Even where a record seems odd, copy it exactly as it appears below.

== Segment start ==

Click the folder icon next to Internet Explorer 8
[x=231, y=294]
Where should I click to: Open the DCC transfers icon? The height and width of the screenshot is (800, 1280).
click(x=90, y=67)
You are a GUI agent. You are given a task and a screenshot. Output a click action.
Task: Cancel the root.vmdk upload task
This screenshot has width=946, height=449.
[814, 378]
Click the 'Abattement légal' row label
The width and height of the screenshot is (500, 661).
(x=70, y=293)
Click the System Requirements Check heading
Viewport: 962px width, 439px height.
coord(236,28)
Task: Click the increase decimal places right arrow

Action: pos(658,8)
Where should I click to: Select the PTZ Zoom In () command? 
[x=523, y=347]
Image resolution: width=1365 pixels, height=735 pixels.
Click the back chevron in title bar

== Segment end ==

**Answer space:**
Click the folder icon next to Internet Explorer 8
[x=231, y=294]
Where should I click to: Open the DCC transfers icon? The height and width of the screenshot is (800, 1280).
click(x=90, y=67)
You are a GUI agent. You are given a task and a screenshot. Output a click action.
Task: Cancel the root.vmdk upload task
This screenshot has width=946, height=449.
[814, 378]
Click the 'Abattement légal' row label
The width and height of the screenshot is (500, 661).
(x=70, y=293)
Click the System Requirements Check heading
Viewport: 962px width, 439px height.
coord(236,28)
Task: Click the increase decimal places right arrow

Action: pos(658,8)
Where should I click to: Select the PTZ Zoom In () command? 
[x=523, y=347]
Image resolution: width=1365 pixels, height=735 pixels.
Click the back chevron in title bar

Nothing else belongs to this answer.